Teo: “Making science big for kids” is at the heart of what your team does at Universcience, creating experiences for your science venues, the Cité des sciences et de l’industrie, and the Palais de la découverte in Paris, but also for partner institutions in France and internationally, notably with touring exhibitions. Over the past 2 years, your team has been focusing particularly on the development of a range of “Exhibitions for the Young & Curious”, designed for touring. Could you tell us about these “Young and Curious” experiences, and how they differ from other travelling exhibitions?

Hélène Wang and Stéphane Savard: The “Young and Curious” experiences are a key initiative led by the Universcience team over the past 6 years, since 2018, to explore new paths of science engagement for the younger audiences. They are conceived to provide our youngest visitors with participatory experiences, which take advantage of the latest advances in educational science, and encourage them to discover the world around them. This was a natural development for us, since Universcience has been developing and sharing a unique expertise in cultural engineering and edutainment museology for young audiences for now 30 years. The new “Young and Curious” exhibitions comes thus as a new part of our wider offer of expertise in the creation of attractive cultural destinations for children.

With the “Young and Curious” portfolio, our core focus is on kids aged 2 to 11, with a great attention to their families. The approach differs from more classic travelling exhibitions in the sense that these exhibitions provide low tech, hands on, contemplative and active experiences, designed specifically to engage with non-readers and early readers, but also their families, with an international and inclusive approach.

These exhibitions provide low tech, hands on, contemplative and active experiences, designed specifically to engage with non-readers and early readers, but also their families.

®E. Laurent EPPDCSI
How does your team select the topics to address in these new exhibitions? What are the first topics you have been working on?
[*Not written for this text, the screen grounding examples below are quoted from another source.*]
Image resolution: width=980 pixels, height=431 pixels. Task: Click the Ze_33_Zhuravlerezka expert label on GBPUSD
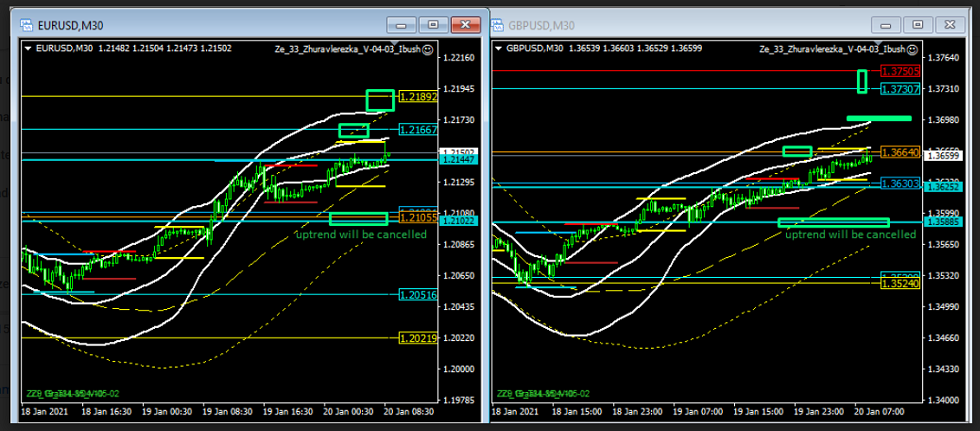pyautogui.click(x=832, y=48)
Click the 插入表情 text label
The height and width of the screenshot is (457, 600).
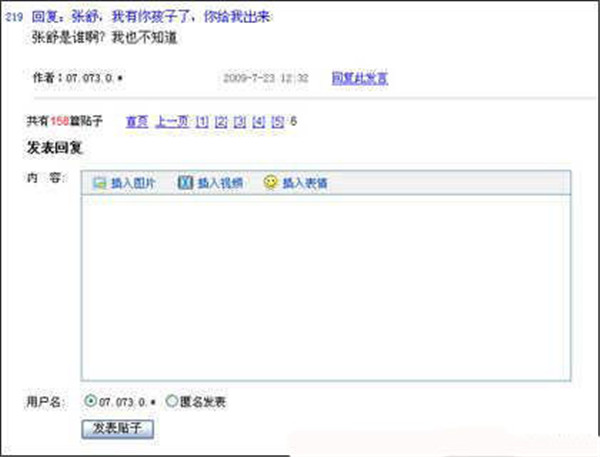click(x=304, y=184)
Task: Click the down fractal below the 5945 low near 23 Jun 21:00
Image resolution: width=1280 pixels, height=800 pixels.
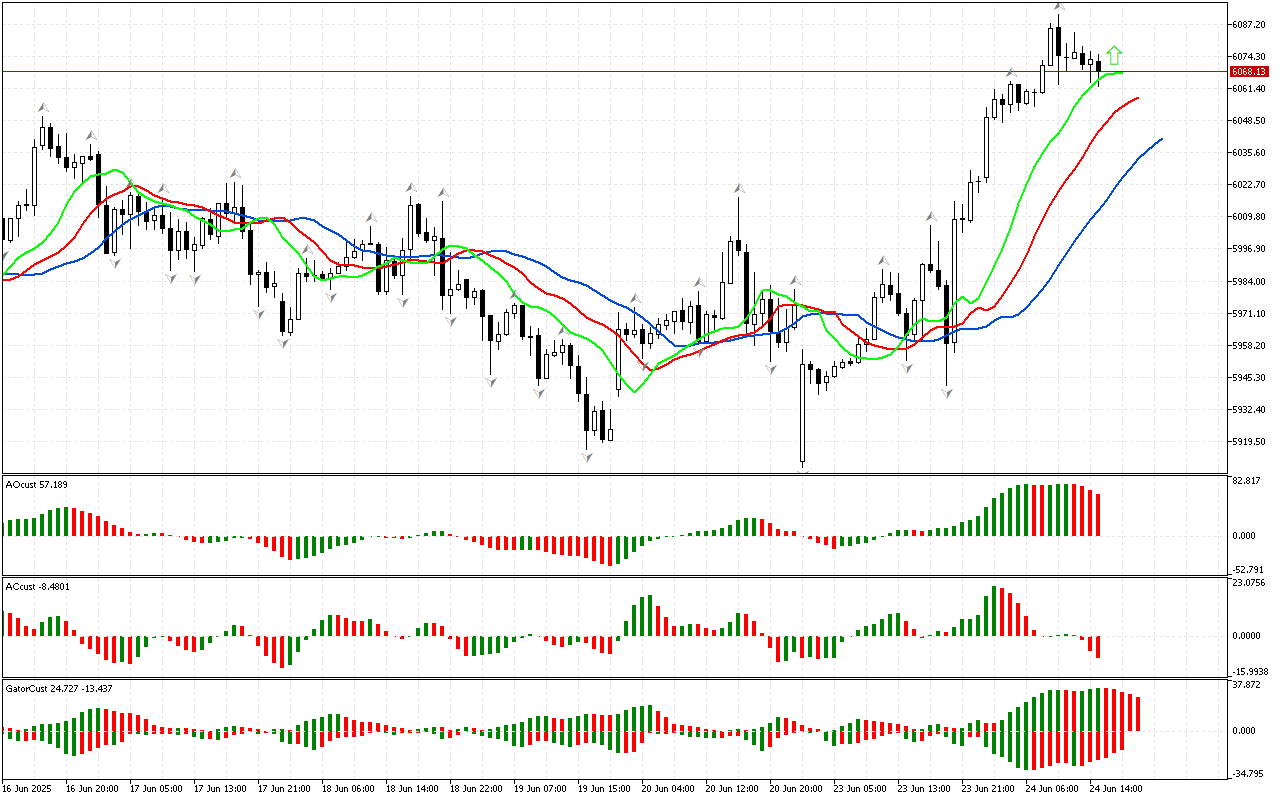Action: tap(946, 394)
Our curators, and our marketing and project management teams, work together to identify themes that will bring our young visitors’ attention to science through concrete angles, and encourage them to be curious about their world. We search for easy entry points, themes that can speak to the largest numbers and which naturally spark curiosity. In that process, we seek for themes that are off the beaten track, and which can favour art & science angles.

We started the “Young and Curious” adventure with Opposites, which invited visitors to explore contrasting perceptions and nuances, and Playhuts, which took our young visitors inside unusual and poetic playhuts. Following the success of these first “Young and Curious” productions, we created, in 2022, Fragile!, which takes children on multiple explorations that leads them to experience the concept of fragility. We also produced, in 2023, Metamorphoses, where they can explore the scientific dimension as much as the almost magical aspect of transformations.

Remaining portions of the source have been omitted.